Ada satu tulisanku bertema perdamaian yang kutulis bertepatan dengan momentum bulan Muharam, bulan yang dijadikan awal penanggalan oleh umat Islam. Judulnya, 1 Muharram dan Isyarat Perdamaian, diterbitkan satu halaman penuh di Tabloid Kontras [sebenarnya tulisan ini pun aku kirim ke Serambi Indonesia]. Ide tulisan ini bahkan dikutip oleh penulis lain di Media Indonesia. Itulah pertama kalinya aku membaca namaku di koran nasional. Aku berbohong pada kalian kalau kubilang aku tidak senang dengan fakta ini.
**
Setelah tulisanku beberapa kali diterbitkan koran Serambi Indonesia, birahiku sebagai penulis kian bergairah dan menggelora. Aku kian berhasrat menembus koran nasional. Sasaranku adalah Harian Kompas. Aku hampir tiap hari membaca tulisan penulis top di halaman opini Kompas, dan aku membayangkan suatu ketika namaku juga ada di antara para penulis ini.

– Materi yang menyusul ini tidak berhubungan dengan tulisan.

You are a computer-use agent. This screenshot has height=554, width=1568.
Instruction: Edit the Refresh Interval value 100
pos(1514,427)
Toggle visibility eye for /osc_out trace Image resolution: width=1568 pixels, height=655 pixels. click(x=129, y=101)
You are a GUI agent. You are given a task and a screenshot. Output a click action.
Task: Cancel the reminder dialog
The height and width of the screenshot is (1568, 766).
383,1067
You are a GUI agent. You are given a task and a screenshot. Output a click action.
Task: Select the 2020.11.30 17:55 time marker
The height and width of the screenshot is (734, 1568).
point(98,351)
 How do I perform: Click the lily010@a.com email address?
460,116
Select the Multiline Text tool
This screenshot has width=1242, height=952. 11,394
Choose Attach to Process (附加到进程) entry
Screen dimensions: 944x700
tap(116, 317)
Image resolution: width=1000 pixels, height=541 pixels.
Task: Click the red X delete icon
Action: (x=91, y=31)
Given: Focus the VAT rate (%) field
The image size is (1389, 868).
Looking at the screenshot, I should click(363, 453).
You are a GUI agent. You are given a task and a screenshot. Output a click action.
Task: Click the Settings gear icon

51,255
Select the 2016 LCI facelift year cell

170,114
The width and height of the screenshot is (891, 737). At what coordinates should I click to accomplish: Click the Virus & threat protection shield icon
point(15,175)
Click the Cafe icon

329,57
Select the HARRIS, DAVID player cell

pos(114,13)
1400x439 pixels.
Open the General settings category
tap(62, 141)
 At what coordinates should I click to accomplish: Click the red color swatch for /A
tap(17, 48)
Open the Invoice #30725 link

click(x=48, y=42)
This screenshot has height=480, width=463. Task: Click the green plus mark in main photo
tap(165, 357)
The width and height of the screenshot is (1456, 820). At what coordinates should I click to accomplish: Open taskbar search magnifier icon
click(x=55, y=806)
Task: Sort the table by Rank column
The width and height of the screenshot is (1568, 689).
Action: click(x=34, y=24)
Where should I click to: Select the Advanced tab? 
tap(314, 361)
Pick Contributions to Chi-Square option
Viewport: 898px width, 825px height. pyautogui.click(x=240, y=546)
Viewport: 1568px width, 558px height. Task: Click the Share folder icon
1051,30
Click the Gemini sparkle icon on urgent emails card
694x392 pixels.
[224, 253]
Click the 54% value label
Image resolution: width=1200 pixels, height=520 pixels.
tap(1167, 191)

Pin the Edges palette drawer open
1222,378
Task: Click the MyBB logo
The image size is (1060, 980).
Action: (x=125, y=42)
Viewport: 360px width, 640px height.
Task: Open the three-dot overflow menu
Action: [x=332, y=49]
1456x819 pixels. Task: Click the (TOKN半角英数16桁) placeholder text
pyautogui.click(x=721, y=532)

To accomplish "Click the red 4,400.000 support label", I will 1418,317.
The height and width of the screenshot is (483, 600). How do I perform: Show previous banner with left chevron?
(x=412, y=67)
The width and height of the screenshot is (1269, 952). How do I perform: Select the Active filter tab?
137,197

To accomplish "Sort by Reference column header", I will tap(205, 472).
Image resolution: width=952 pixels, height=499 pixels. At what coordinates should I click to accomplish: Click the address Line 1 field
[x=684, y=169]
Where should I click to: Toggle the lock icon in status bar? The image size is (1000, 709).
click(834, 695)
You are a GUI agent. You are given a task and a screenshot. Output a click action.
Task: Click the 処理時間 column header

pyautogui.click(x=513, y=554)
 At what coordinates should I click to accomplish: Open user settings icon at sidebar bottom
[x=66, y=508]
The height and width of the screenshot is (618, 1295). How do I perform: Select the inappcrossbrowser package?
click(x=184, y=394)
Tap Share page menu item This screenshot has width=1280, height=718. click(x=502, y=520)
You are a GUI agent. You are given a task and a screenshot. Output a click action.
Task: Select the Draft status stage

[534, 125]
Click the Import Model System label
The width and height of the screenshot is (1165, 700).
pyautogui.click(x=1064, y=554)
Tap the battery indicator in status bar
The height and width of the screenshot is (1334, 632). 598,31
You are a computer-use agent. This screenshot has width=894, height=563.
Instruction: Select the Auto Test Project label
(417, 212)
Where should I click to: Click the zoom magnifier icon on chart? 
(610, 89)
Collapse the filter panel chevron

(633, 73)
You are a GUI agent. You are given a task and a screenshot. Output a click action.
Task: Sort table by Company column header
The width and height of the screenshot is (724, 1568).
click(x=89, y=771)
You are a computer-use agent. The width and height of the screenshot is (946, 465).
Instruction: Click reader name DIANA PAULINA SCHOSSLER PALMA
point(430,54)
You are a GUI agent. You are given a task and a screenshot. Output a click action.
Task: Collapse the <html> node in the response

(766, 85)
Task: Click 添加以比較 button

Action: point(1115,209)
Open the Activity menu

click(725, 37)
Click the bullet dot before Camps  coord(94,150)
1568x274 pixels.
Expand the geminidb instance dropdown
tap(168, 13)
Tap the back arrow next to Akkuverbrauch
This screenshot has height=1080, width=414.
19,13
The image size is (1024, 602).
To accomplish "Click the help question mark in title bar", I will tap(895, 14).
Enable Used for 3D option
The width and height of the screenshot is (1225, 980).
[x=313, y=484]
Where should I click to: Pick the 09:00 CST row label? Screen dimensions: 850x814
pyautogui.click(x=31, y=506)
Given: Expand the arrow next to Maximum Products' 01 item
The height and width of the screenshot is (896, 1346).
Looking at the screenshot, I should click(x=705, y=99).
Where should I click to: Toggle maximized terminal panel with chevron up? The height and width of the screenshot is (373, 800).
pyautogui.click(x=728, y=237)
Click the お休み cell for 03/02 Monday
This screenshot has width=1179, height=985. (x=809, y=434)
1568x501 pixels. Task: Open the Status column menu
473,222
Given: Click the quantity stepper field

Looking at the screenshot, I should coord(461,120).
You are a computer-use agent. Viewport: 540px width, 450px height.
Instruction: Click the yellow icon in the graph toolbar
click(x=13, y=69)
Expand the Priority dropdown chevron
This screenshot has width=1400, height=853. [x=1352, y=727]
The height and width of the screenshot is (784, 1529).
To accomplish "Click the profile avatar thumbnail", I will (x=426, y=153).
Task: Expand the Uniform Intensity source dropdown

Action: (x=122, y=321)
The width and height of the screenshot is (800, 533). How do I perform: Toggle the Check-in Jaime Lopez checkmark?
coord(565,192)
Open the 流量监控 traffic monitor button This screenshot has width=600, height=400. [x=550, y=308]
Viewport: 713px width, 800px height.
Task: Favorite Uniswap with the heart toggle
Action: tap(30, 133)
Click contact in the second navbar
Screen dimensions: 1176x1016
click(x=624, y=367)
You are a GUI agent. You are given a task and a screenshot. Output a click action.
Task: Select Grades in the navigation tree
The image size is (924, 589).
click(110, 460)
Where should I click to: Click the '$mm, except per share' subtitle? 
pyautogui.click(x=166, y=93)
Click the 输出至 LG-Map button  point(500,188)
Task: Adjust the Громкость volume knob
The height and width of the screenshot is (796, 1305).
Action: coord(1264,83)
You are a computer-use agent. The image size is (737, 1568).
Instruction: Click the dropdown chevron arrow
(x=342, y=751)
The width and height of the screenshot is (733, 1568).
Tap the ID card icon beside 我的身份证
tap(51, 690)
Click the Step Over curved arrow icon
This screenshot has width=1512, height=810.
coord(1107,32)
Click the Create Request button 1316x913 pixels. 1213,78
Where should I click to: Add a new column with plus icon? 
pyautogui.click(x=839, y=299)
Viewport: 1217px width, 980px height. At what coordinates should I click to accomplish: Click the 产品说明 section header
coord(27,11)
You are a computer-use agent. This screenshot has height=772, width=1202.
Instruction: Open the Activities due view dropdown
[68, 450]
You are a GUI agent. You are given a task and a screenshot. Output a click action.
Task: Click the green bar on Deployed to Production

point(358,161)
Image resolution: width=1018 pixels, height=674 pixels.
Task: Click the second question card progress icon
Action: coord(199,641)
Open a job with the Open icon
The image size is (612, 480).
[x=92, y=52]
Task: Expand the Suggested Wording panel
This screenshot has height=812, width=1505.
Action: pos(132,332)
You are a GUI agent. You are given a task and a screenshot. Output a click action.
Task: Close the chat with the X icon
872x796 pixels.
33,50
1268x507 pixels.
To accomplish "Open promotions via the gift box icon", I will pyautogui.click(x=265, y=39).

Secara diam-diam aku mulai rajin mengirimkan satu-dua tulisan setiap bulan ke koran Kompas. Tema tulisan yang kutulis masih sama: soal perdamaian Aceh. Tulisanku tidak ada yang dimuat. Tapi ada satu hal yang membuatku senang mengirim tulisan ke Kompas: staf redaksi opini koran Kompas selalu membalas email dari pengirim tulisan! Bisa dihitung dengan media tanah air yang serajin Kompas membalas email para penulisnya. Ada rasa senang membaca balasan email dari mereka, karena mereka memberikan penjelasan kenapa tulisan yang kita kirim tidak dimuat. Satu lagi, pada bagian akhir balasan email dari mereka, mereka kerap meminta kita agar terus bersedia menulis dan mengirim tulisan ke Kompas. Alamak! Penulis mana yang tidak melayang-layang ke awan membaca permintaan ini.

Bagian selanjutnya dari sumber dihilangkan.